• Rob Olson

Why I Continue to Love Heart Rate Monitors




I've been doing fitness pretty much my entire life.


Sports in high school. Lifting weights in college. All the endurance activities in the SEALS. And finally to owning a gym for the last seven years.


I use heart rate monitors on and off. When I don't use them, its mostly because the battery in the chest strap has died and I have not replaced it yet.


This past month was one of those times. The battery died, and I stopped using the heart rate chest strap during my workouts for a bit. Once I got the battery back in though, I immediately remembered why I loved it.


It gives you no-nonsense data. It doesn't lie. It shows you "whats under the hood". It tells you exactly just how hard you worked.


Example:


I've got a nice four mile loop I run around my house. I'm a creature of habit so I do the same loop all the time.
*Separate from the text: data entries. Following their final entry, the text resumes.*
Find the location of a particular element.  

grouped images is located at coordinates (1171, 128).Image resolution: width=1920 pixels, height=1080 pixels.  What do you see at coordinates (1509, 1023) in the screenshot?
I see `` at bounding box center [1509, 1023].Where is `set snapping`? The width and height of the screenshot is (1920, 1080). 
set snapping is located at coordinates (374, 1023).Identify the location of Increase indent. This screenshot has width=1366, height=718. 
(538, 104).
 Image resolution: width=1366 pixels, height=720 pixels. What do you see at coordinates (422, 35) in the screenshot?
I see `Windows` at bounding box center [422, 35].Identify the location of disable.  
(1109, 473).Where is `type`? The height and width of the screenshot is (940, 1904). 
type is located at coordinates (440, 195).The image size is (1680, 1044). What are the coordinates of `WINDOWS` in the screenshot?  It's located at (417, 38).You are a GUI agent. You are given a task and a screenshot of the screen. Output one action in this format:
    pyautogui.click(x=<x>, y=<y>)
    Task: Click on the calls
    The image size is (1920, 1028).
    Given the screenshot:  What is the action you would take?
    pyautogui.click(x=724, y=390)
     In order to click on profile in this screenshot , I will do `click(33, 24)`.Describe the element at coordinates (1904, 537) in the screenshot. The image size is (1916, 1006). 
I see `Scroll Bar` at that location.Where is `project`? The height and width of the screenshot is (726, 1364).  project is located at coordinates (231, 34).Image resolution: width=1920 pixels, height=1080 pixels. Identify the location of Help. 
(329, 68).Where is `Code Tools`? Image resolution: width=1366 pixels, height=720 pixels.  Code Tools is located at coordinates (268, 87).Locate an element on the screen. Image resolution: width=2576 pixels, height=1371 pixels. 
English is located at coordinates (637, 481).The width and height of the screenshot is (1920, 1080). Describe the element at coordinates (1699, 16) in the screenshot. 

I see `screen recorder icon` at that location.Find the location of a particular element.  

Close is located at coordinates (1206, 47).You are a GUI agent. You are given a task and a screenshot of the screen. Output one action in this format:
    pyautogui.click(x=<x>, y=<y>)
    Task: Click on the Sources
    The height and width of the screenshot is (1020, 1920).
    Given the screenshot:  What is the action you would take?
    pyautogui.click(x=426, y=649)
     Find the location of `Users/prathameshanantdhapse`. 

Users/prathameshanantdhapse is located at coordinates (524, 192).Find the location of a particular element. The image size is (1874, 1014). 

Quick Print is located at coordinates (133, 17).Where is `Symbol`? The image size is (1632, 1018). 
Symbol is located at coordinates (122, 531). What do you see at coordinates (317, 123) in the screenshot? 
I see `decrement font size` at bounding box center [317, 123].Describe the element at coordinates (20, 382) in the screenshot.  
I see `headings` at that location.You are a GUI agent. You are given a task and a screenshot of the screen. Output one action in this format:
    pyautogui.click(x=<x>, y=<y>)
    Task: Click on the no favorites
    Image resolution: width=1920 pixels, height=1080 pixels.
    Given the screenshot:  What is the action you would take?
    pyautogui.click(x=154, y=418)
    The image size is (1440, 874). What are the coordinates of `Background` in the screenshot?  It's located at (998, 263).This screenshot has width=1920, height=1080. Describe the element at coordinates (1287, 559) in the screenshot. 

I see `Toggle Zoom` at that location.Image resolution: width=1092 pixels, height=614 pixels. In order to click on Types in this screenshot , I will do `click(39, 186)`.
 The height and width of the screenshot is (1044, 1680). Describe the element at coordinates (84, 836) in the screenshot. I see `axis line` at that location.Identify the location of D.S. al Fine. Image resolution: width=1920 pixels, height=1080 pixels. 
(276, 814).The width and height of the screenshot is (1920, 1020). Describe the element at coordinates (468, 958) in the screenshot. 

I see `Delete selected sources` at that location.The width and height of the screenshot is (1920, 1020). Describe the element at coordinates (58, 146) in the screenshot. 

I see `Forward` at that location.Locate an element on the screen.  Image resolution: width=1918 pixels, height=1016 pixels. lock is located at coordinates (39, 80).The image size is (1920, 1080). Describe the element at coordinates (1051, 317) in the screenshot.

So when I got my heart rate strap back in action, I did the loop. During the run I glance at my watch to view the heart rate and would see it around 130-135. When I got back I downloaded the data to my phone and looked more in-depth. Sure enough, my average heart rate was around 130.


What does that mean, and why do I love heart rate monitors?


For an experienced runner like myself, 130 is lazy for a short distance run. It's the "I'm kind of working, but also being kind of lazy, and I don't really want to push it too hard". It's the mediocrity of running. I moved, I sweat, I got my steps. But did I get any gains? Did I improve in anything? Unlikely.


[Now for the runners out there reading this, yes, there is a time and place for 130BPM running, but it should be long distance, say, 10 miles plus, with a focus on gaining endurance and distance]


This same principle applies to functional fitness workouts.


If it is a 15 minute AMRAP, averaging a 130 heart rate for me would again, be mediocrity. It's the lazy version of working out.


Heart rate monitors take emotion, feelings, and subjective thoughts and throw them to the side. Heart rate monitors don't lie. You either worked hard, or you didn't.


For me, heart rate monitors push me to go faster.


For you, heart rate monitors may get you to slow down (if you go too fast out of the gate)


For many, they help with controlling pace and speed.


They also will give you health related data like resting heart rate and show you how fast your recover from a workout. (Another way to measure health and fitness gains)


There are tons of options out there.


If you primarily will use it in the gym, we recommend MyZone. It connects with the TV above the coaches station and you can view your effort in real time. We have a few straps in inventory.


If you are interested in 24/7 data, we recommend Whoop. There are several blogs on Whoop, each one detailing why we love it so much. Give a search in our blog to read them, from both Coach Rob and Coach Nick. We even have a ResoluteFIT Whoop Team on the Whoop App.


If you do a lot of running and want to see the data while you run, we recommend Garmin and Suunto. Note - Chest strap heart rate monitors are more accurate than wrist based monitors. If you wear a watch that has built in heart rate monitoring, make sure its snug on the wrist and does not move around.


Every level of athlete has something to gain from monitoring their heart rate. From a first timer to the experienced athlete, we highly recommend them!